Coraz mniej osób z kredytami we frankach szwajcarskich, tzw. frankowiczów, jest zainteresowanych zawieraniem ugód z bankami w Polsce. Nowe badania UCE RESEARCH pokazują, że co ósmy frankowicz niebędący w sporze sądowym zainicjował kontakt ze swoim bankiem w sprawie ugody, podczas gdy rok wcześniej było to nieco więcej osób.

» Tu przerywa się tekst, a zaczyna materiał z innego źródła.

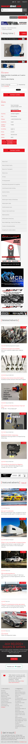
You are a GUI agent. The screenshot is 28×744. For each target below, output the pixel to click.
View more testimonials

Banki coraz częściej kontaktują się z frankowiczami w celu zawarcia ugód, co jest wynikiem korzystnych wyroków sądowych na rzecz konsumentów. Banki obecnie przegrywają około 90% „sporów frankowych”. Mimo to, zainteresowanie ugodami ze strony frankowiczów jest mniejsze niż rok wcześniej. Z badania wynika, że 22,7% respondentów jest skłonnych do rozmów z bankiem na temat ugody, w porównaniu do 25,4% rok wcześniej.
Przyczyną spadku zainteresowania ugodami może być rosnąca świadomość kredytobiorców dotycząca ich sytuacji prawnej oraz wysokie stopy procentowe, które wpływają na koszt ugody. Banki proponują przewalutowanie kredytu frankowego na złotowy z oprocentowaniem opartym o WIBOR, co może prowadzić do niekorzystnych warunków dla frankowicza.
Wśród tych, którzy są skłonni rozmawiać na temat ugody, najbardziej interesujące są przewalutowanie po uzgodnionym kursie (34,1%) oraz unieważnienie umowy ze wzajemnym rozliczeniem (29,4%). Tylko 18,8% zgodziłoby się na przewalutowanie po obecnym kursie średnim NBP, co eksperci uważają za niepokojące, gdyż taka forma rozliczenia z bankiem jest możliwa od początku trwania umowy, a przyjęcie takiej „ugody” oznacza realizację straty na kredycie w jednym z najgorszych momentów.
Eksperci podkreślają, że sytuacja każdego kredytobiorcy jest inna i zależy od warunków kredytu. Obecnie przewalutowanie kredytu we frankach nie jest korzystne, biorąc pod uwagę wysoką inflację oraz niepewność co do jej dalszego wzrostu. Sytuacja na rynku jest na tyle dynamiczna, że trudno przewidzieć, czy szybciej wzrośnie kurs CHF, czy inflacja w Polsce.